This diagnosis is a reminder that this is the life you’ve got. And you’re not getting another one. Whatever has happened, you have to take this life and treasure and protect it. ~Elizabeth Edwards

The Diagnosis Process

The first process toward diagnosis is to research and document a thorough family medical history. The Office of the United States Surgeon General has a computerized program for the convenience of individuals to complete.  It can be printed and provided to our care providers for assessment of not only Lynch syndrome but all hereditary disorders.  As well, the program has the capability to upload the documented family history directly to his/her medical record.

Be sure and take a thorough family history, asking detailed questions.  Find out if there were any hysterectomies or any biopsies taken and from where.  Were there any hospitalizations and for what?  For those who passed away from cancers, see if you can get a copy of their medical records or death certificate.

If the family history reveals three family members who have sustained what appear to be Lynch cancers, (colon, ovarian, endometrial, prostate, gastric tract, pancreatic, ureter, heptobiliary tract, renal pelvic, skin and brain) two of the individuals which are directly related to the third, and one who is under the age of fifty years old, it is quite possible the family members may be at high risk for Lynch syndrome.  This criteria is what is known as the Revised Amsterdam criteria. 

This criteria is only accurate in less than fifty percent of all families that have Lynch syndrome and is also often not indicated with those who have the MSH-6.  There are many families in which Lynch syndrome cancers evolve following the age of fifty and recent studies indicate an average age of 56 years when cancer occurs.  There are small families in which it is difficult to find this pattern.  Therefore, try to expand your family history as detailed and as far back as possible.
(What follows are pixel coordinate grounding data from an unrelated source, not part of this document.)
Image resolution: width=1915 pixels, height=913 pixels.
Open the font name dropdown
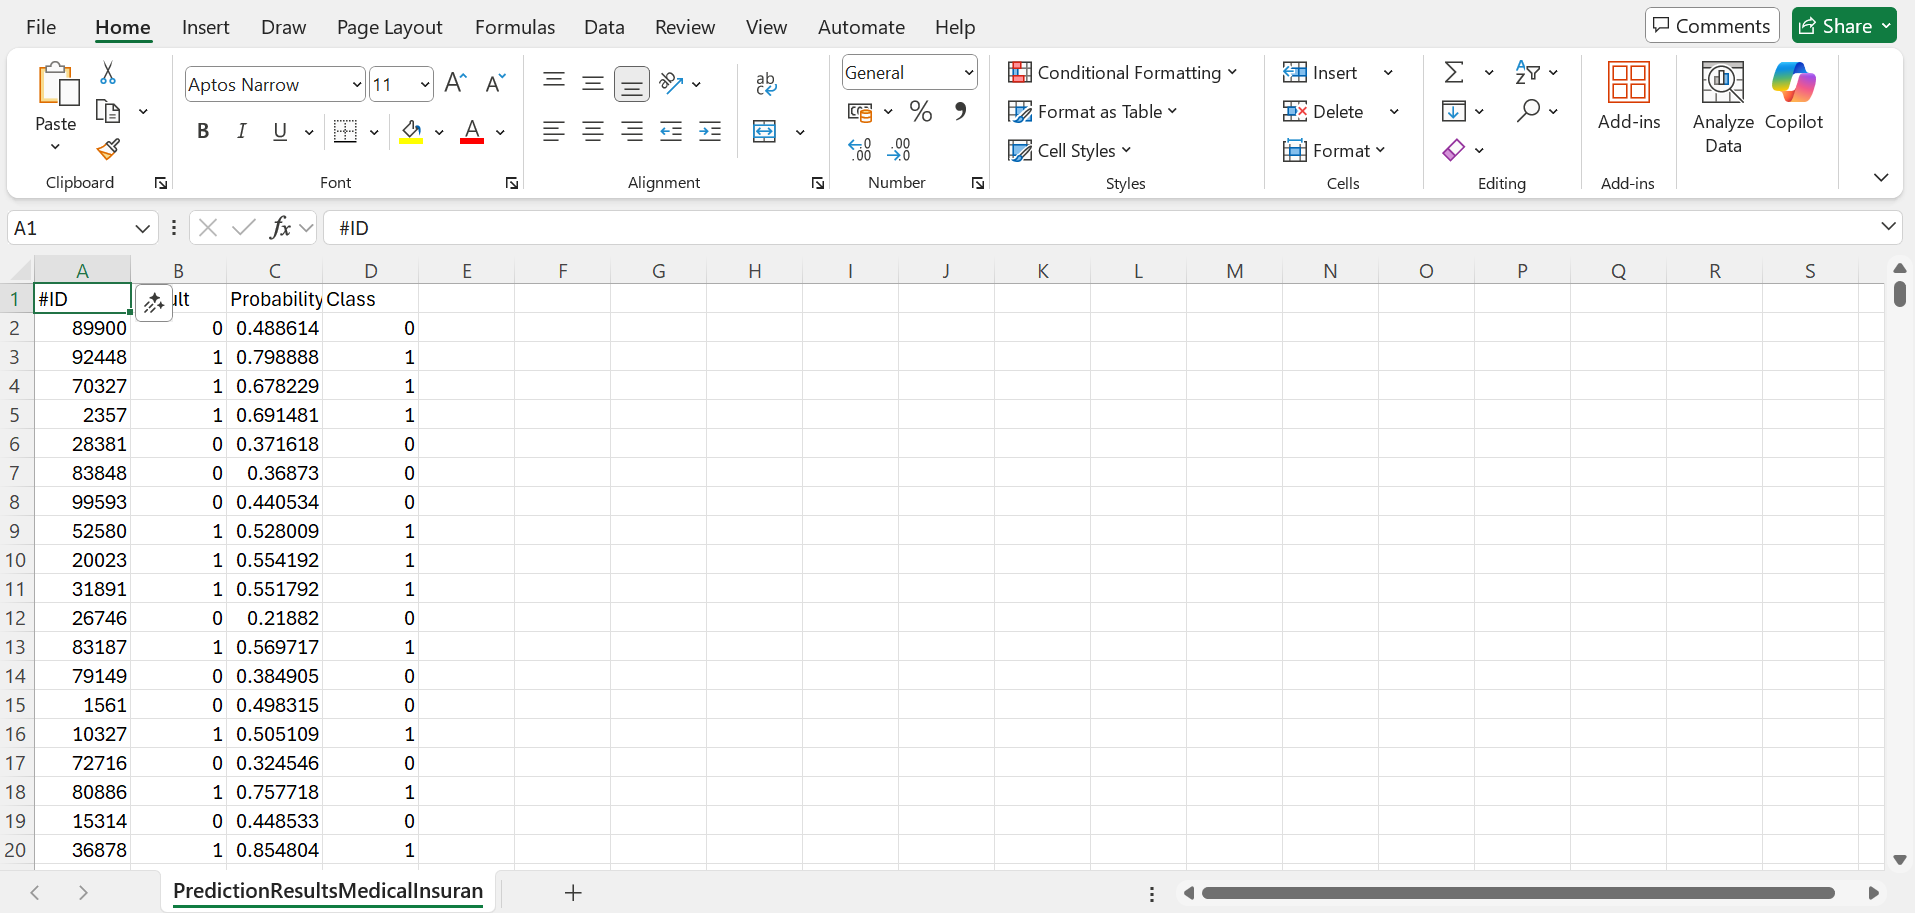tap(357, 85)
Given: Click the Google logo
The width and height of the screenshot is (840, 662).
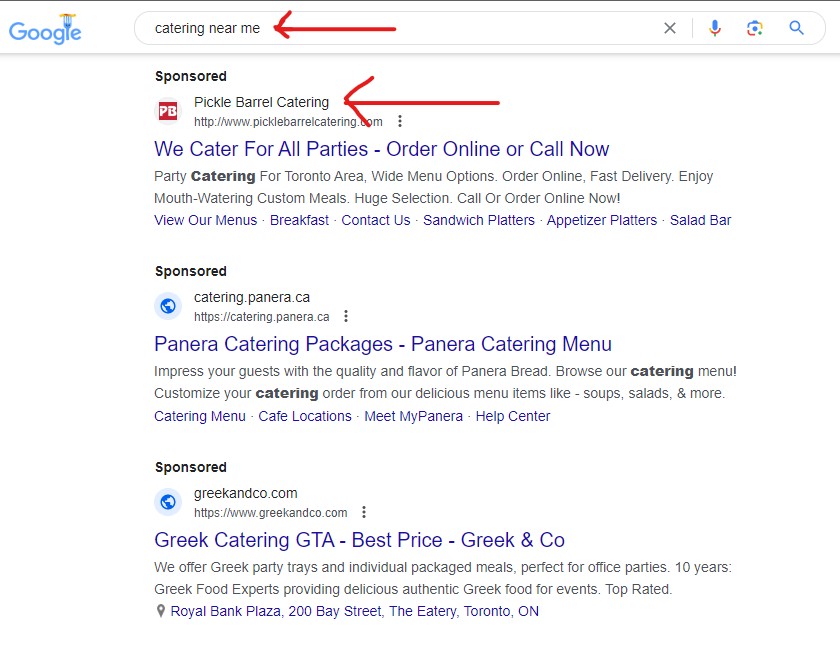Looking at the screenshot, I should 45,29.
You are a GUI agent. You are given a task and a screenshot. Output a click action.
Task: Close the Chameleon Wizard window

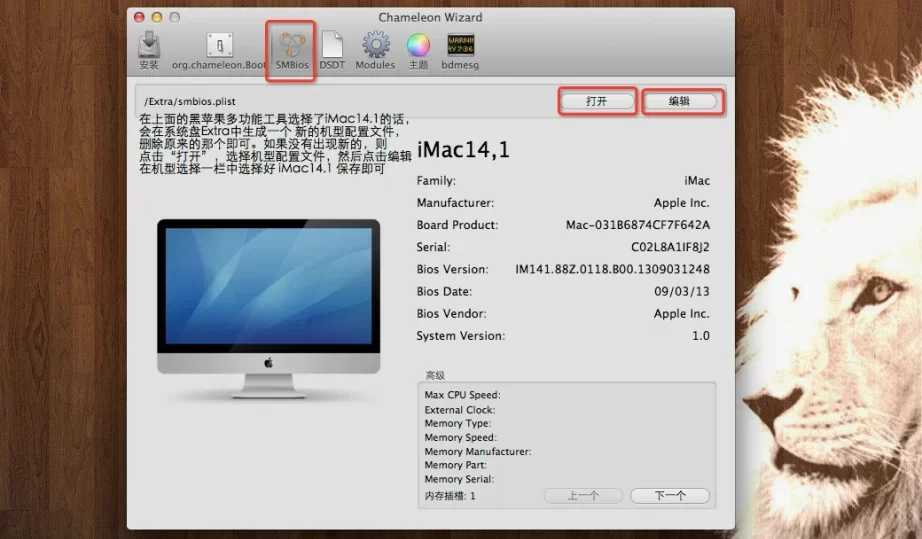(x=139, y=17)
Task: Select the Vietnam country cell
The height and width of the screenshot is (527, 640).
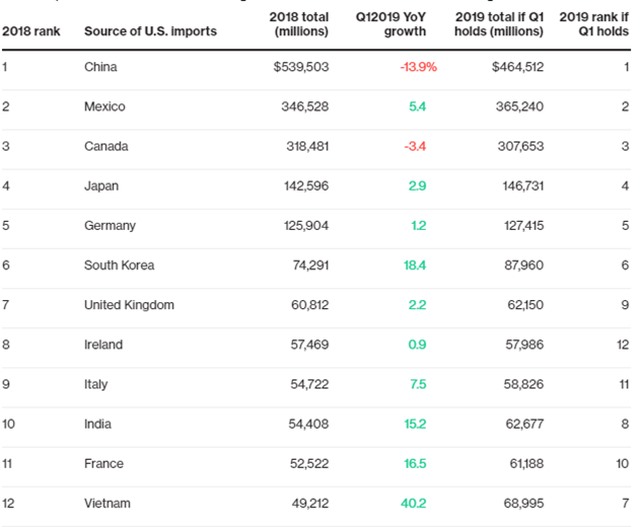Action: [x=107, y=503]
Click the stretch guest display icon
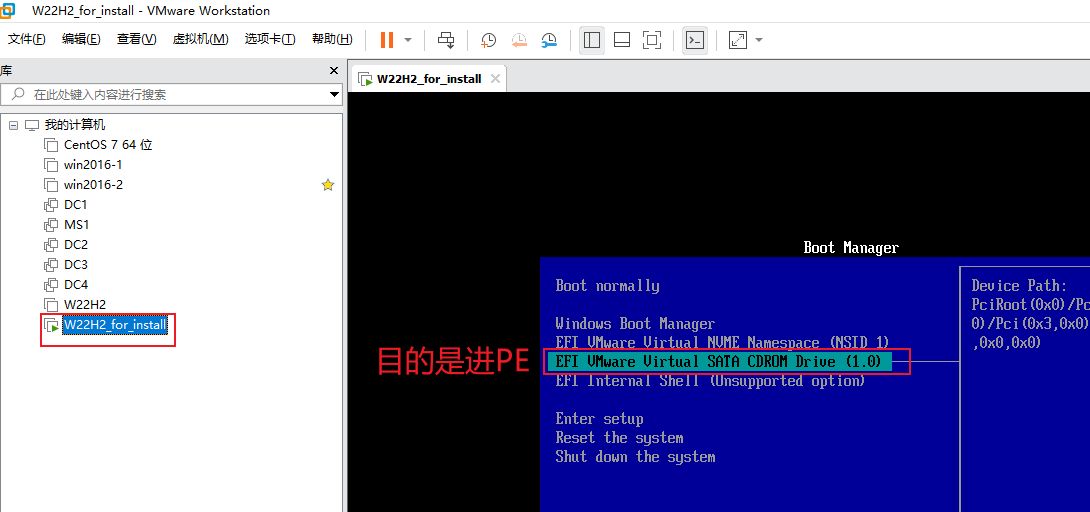 click(x=738, y=40)

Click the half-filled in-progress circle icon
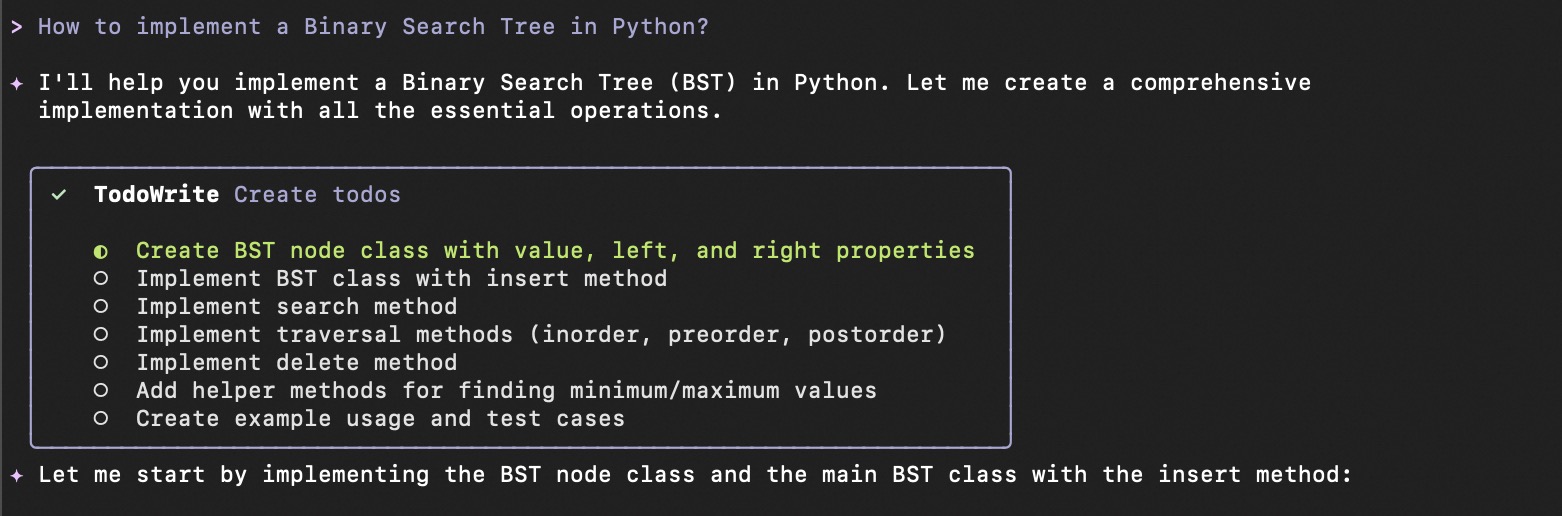tap(100, 251)
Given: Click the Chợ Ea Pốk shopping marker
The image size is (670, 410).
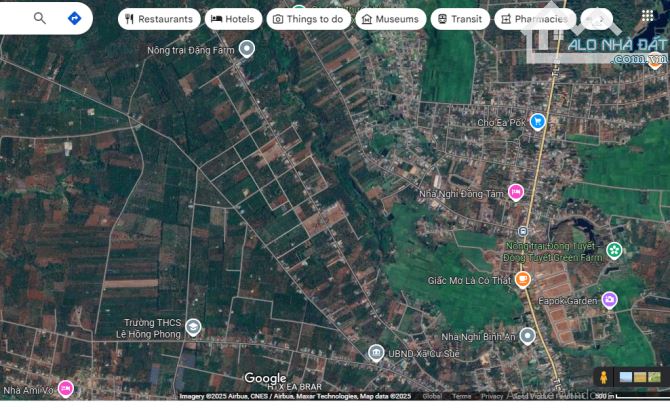Looking at the screenshot, I should click(538, 122).
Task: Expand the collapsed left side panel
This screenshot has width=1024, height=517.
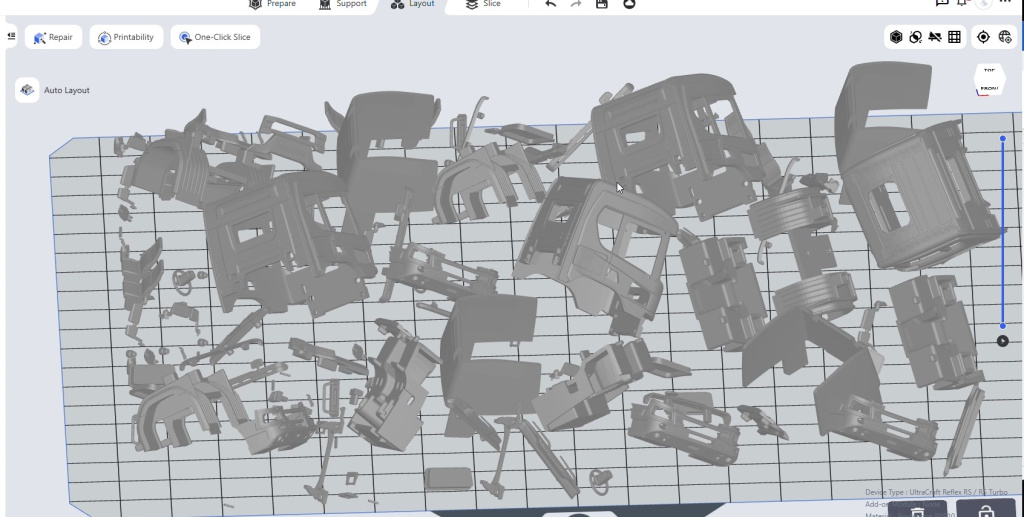Action: tap(10, 37)
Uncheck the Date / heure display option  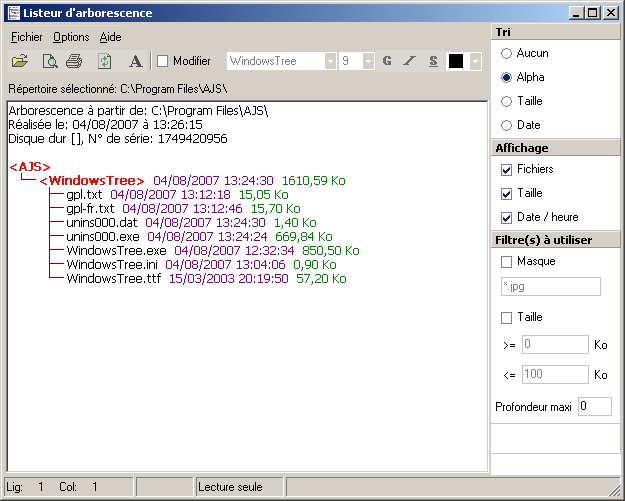coord(507,217)
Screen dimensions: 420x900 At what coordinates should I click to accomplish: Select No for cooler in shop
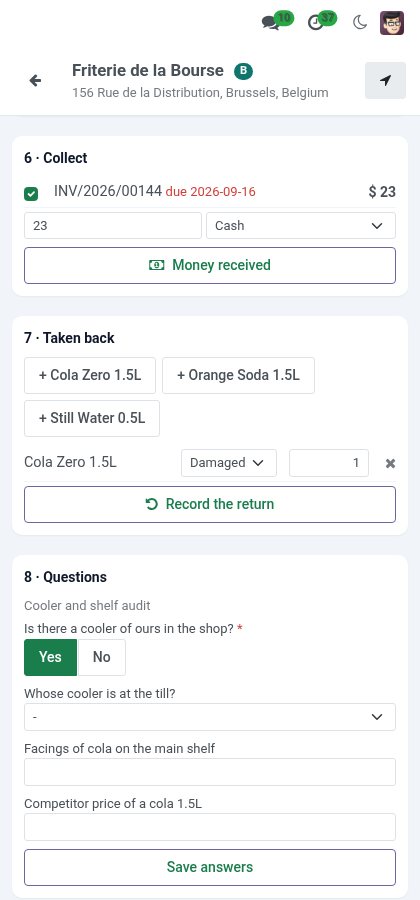point(102,657)
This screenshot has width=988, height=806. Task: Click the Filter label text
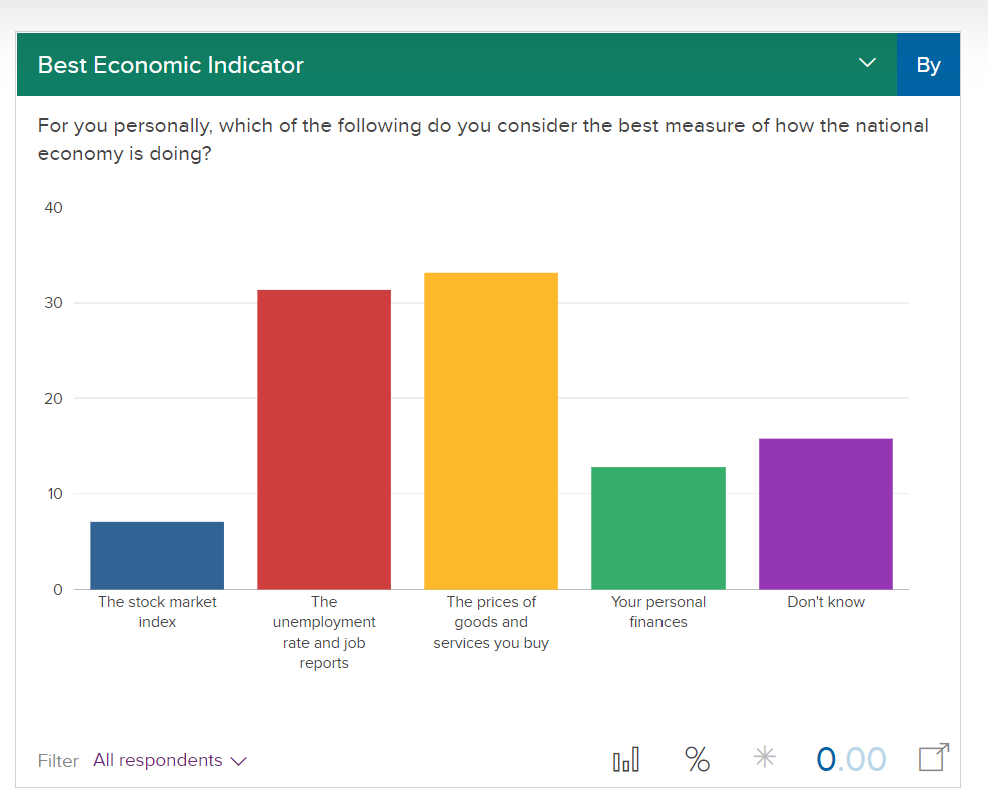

As stated above, in order to protect one's self and one's family, it is important to discuss Lynch syndrome with the family physician who may or may not prescribe consultation with a genetic counselor.  A genetic counselor is a very valuable resource who can determine the appropriate test for an individual in the event the physician is uncertain about Lynch syndrome testing.

Dependent upon that assessment, blood may be drawn and collected for genetic testing or you may be asked to donate DNA by rubbing the inside of your check with a swab (saliva test)  If genetic testing cannot be afforded, resources (see Menu for "Support") are available in many parts of the world to assist with costs.  If a mutation is specifically identified with a family member, the cost of genetic testing is substantially reduced for that specific mutation.

If an individual has sustained colorectal, endometrial cancer or any other Lynch cancer and has been diagnosed with Lynch syndrome, that individual is referred to as a "Survivor." Prior to the diagnosis of Lynch syndrome, the tumor of the survivor may have been submitted for MSI testing or IHC testing.  This process is basically a pathology test of the cancer to determine if characteristics of Lynch syndrome exist within it. If those characteristics are identified, guidelines dictate the physician will refer the survivor for genetic testing or consultation with a genetic counselor for consideration of genetic testing of Lynch syndrome. Several major medical associations are calling for universal MSI -IHC testing of ALL colon and endometrial cancer tumors as a basic standard of care.

If an individual has not sustained a Lynch cancer and has been diagnosed with Lynch syndrome, that person is referred to as a "Previvor." This means the diagnosed individual is at high risk for Lynch cancers and will need to participate in annual surveillance testing in the same manner as is afforded to survivors, in order to detect tumors before they become cancerous or metastasize into the body.

This annual surveillance and management for Lynch syndrome is a gift as early detection of cancers allows us to obtain early intervention through early treatment of the cancer or removal of polyps before they become cancerous and often before the cancer becomes life threatening.  It is the closest thing to a cure, for us.